A journalist asks an interesting question about libraries: can it be an attractive space if it has no books?
Whether the public library has a digital-only collection, a hard-copy collection, or a combination of both, it is first and foremost a place for ideas. Sure, the spare, clean lines of an Apple store brilliantly focus attention on the excellence of Mac products available for sale, but a public library needs to foster community, inspire idea cross-pollination, and help us draw connections between our past and our future. A public library needs to be a place of comfort – a place where its community can come to explore thoughts, feelings and ideas.
Modern library designers are headed in the right direction when they reference sociologist Ray Oldenburg’s “third places.” A third place is an informal public space that’s neither work nor home where people can interact casually and exchange ideas. Third places are the oil that lubricates civic engagement, and Oldenburg believes they need to be physical, not digital. Physical third places bring people with different mind-sets and politics together, but virtual meeting places attract like-minded people, Oldenburg told JWT Intelligence in 2011.
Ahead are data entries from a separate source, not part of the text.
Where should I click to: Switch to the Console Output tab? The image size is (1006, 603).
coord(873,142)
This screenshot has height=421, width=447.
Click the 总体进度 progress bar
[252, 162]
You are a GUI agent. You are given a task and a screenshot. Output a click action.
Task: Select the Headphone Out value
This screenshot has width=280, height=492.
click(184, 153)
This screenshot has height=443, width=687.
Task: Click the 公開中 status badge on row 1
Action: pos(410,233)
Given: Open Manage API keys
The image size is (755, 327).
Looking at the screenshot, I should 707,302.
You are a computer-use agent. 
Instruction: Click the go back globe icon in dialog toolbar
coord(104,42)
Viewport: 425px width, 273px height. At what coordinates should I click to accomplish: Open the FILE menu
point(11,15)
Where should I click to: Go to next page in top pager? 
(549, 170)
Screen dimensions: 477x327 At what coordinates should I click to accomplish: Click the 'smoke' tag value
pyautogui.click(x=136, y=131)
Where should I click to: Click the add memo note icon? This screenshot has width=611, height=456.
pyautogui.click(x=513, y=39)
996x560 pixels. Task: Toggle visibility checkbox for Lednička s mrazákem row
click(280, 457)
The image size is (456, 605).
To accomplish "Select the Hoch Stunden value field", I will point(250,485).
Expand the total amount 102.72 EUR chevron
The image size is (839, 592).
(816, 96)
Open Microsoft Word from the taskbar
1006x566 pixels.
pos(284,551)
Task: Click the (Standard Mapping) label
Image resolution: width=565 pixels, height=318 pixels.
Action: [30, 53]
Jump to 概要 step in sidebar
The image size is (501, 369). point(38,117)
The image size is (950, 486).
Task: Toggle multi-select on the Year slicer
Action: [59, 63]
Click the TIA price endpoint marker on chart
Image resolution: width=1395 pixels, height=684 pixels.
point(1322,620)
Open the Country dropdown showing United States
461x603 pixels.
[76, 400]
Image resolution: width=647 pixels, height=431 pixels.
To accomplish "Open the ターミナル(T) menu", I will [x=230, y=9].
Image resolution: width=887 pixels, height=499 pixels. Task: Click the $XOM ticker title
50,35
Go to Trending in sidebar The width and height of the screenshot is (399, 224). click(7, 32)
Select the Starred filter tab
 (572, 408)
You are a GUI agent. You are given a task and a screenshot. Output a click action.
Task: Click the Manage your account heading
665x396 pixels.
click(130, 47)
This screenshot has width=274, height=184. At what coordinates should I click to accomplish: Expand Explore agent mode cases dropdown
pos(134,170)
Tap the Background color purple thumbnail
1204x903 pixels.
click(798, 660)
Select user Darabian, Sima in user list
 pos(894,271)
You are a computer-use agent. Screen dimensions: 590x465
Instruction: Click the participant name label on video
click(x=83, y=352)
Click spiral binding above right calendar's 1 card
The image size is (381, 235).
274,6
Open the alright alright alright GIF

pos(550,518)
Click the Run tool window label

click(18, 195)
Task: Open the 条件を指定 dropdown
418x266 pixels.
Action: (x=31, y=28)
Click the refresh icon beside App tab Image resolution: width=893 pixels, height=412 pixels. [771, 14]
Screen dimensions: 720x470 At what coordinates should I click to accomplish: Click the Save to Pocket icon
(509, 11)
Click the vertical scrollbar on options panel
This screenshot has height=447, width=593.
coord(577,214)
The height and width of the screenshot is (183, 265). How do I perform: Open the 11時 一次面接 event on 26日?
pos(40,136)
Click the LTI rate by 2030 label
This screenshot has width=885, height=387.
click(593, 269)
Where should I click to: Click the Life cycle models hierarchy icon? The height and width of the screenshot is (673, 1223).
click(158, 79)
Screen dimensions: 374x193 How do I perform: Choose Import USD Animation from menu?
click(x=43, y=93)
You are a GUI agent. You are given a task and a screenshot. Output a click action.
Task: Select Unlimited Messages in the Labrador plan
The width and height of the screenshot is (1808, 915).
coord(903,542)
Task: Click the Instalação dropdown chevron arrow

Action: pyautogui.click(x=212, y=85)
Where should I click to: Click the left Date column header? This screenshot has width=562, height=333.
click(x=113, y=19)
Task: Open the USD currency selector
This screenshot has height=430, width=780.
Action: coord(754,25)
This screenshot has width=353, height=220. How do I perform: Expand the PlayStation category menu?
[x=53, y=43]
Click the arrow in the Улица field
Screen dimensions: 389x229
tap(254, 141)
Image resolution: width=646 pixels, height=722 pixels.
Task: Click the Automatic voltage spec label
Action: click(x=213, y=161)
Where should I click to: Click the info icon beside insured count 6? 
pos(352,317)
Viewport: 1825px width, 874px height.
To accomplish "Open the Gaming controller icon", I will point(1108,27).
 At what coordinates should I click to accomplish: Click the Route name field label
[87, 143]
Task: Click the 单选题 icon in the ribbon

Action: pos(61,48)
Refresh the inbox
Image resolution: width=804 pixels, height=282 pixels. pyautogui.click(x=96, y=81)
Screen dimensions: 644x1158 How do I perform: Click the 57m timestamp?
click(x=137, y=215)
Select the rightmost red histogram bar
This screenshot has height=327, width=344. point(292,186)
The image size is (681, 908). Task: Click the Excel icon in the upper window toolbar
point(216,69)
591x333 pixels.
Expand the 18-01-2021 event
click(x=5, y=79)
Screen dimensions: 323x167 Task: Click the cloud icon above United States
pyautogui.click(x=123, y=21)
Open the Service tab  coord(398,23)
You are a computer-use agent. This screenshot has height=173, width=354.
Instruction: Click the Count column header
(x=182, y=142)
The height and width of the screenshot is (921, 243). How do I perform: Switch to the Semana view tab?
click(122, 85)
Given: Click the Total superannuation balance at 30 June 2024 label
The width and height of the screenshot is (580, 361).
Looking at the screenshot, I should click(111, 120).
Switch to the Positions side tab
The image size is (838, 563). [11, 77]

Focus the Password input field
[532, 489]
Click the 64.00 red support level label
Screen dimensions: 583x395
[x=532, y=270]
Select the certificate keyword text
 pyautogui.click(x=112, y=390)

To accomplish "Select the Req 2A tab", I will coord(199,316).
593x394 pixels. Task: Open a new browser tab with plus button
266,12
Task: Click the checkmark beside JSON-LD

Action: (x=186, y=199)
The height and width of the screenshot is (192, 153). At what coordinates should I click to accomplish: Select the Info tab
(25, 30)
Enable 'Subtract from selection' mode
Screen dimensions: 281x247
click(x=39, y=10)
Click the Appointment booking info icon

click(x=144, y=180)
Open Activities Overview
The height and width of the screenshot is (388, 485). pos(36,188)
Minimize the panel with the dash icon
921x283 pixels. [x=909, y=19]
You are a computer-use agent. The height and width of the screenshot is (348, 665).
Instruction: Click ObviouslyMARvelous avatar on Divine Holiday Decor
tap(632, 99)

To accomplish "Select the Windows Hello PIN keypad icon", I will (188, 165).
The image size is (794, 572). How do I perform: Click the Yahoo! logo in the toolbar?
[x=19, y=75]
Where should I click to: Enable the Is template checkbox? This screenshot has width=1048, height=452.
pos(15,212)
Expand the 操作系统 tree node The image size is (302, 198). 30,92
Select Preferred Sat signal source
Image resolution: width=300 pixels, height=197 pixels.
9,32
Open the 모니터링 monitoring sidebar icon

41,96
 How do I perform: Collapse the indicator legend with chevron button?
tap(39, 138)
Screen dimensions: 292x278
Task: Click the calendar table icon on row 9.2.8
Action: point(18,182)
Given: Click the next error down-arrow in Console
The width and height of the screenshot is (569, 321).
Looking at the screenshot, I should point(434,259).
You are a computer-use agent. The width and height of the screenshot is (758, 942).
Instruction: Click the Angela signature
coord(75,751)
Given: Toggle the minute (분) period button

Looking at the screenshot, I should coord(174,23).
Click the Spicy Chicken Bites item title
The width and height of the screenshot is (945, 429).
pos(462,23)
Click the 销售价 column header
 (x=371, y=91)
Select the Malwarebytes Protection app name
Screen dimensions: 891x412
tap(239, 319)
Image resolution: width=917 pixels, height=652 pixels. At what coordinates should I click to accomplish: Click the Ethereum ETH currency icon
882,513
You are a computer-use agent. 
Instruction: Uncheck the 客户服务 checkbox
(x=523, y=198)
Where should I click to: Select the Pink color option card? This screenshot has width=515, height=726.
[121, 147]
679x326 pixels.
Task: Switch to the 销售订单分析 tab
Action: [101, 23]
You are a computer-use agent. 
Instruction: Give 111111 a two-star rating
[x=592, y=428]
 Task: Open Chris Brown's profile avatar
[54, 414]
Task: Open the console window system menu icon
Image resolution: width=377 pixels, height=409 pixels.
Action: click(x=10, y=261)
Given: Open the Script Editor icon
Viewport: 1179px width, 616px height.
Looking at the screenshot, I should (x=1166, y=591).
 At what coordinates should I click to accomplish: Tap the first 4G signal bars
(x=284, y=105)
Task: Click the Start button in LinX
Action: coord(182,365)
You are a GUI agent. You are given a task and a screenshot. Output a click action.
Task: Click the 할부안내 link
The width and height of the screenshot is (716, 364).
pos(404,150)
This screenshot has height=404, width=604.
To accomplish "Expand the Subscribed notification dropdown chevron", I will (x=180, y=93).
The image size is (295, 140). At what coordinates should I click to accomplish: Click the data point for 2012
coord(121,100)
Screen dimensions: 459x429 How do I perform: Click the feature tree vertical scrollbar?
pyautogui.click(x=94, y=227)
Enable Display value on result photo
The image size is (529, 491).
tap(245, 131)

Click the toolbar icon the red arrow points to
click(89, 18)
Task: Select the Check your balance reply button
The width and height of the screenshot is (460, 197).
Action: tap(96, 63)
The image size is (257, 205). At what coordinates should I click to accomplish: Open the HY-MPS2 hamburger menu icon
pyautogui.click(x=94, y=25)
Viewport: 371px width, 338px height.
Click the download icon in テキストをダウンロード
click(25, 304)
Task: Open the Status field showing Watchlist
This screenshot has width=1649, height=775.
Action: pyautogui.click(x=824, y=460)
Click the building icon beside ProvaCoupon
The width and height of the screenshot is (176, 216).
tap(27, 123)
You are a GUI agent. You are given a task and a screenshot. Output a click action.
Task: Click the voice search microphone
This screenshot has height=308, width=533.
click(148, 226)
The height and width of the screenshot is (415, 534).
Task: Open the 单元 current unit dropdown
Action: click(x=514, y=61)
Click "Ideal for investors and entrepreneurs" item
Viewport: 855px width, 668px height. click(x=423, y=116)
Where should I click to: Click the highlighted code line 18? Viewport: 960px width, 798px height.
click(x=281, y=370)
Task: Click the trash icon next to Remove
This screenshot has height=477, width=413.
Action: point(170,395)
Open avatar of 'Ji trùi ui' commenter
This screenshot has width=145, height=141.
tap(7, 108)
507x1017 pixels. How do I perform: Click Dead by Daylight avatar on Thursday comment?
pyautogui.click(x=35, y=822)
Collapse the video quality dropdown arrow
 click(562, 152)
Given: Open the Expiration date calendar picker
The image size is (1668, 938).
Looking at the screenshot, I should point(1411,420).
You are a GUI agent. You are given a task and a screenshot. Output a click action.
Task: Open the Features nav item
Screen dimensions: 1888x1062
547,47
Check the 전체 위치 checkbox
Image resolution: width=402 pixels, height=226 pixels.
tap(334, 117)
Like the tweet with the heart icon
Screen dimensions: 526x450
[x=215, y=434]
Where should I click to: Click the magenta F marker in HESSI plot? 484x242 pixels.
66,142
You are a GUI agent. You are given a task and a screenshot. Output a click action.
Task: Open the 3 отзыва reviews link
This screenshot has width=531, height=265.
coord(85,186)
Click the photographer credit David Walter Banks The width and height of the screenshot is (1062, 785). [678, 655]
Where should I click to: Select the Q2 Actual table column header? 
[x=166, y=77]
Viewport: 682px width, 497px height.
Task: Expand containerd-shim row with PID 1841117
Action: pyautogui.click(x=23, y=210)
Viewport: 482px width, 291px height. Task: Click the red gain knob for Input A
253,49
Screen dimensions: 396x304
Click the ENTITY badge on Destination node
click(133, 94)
In B.C., the West Vancouver Memorial Library, renovated some half a dozen years ago, did it right. The library is warm, friendly, modern and welcoming with many little nooks to foster human-scaled interaction. The new Surrey City Centre Library, which opened just over a year ago, did it wrong. Its design might be architecturally stunning, but its large white expanses feel cold and uninviting. Perhaps this will improve when the library gets busier.
San Antonio’s $1.5 million library will have tablets, e-readers and computers, but no physical books. Word is the 5,000 square-foot library will have 100 e-readers to loan out, plus 50 onsite computer stations, 25 laptops and 25 tablets. Borrowers will be able to check out e-readers for two weeks or simply load books onto their own devices, according to the Christian Science Monitor.
The argument here seems to be that libraries are sterile places without physical books. While the San Antonio library branch referenced here seems to be more progressive in terms of technology, a trend I assume many libraries are trying to follow, it still does have e-readers. What exactly is it about books that makes a space less sterile, particularly if the writer above also suggests the best part of the library in British Columbia is that it has “many little nooks to foster human-scaled interaction”? Can’t a technologically advanced library have a lot of little nooks? Perhaps books give off a sense of stateliness or learning.
I wonder if the opposite argument could be made: having lots of books might foster less social interaction and therefore make a library a less inviting place. Do people necessarily go to find books to read and have social interaction? Some people do indeed go to bookstores for conversations about books (and other media like magazines) but libraries have not traditionally been places for social interaction in the same sense as bookstores or coffee shops.